• To do
From the first line of the records through the line containing "Screen dimensions: 1512x811", retype every line exactly and nothing else.
========
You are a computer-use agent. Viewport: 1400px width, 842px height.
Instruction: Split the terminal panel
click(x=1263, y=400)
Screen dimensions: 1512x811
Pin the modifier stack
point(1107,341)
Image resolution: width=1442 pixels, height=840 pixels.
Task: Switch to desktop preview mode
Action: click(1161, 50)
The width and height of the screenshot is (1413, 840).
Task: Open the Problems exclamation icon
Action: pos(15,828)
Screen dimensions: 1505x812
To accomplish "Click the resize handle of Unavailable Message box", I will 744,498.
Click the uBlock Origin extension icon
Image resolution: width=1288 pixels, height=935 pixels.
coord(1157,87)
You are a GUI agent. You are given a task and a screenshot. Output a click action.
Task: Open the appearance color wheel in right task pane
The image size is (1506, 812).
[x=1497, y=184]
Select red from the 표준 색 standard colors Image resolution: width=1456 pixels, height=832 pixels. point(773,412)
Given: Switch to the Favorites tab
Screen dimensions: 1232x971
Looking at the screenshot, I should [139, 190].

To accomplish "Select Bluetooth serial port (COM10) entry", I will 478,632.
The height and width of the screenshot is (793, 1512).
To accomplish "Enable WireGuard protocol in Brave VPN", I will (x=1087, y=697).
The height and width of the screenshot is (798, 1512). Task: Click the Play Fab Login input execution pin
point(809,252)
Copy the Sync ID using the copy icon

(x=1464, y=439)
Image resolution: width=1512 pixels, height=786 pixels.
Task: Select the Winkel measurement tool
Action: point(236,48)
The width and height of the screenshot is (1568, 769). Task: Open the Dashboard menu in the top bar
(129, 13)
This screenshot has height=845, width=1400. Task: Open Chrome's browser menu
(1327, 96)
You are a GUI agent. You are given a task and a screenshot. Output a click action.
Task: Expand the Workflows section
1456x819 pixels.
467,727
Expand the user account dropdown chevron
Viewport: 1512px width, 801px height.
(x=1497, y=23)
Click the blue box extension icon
========
• Result
You are a computer-use agent. Viewport: 1400px width, 842px height.
Instruction: Split the terminal panel
click(x=1263, y=400)
Screen dimensions: 1512x811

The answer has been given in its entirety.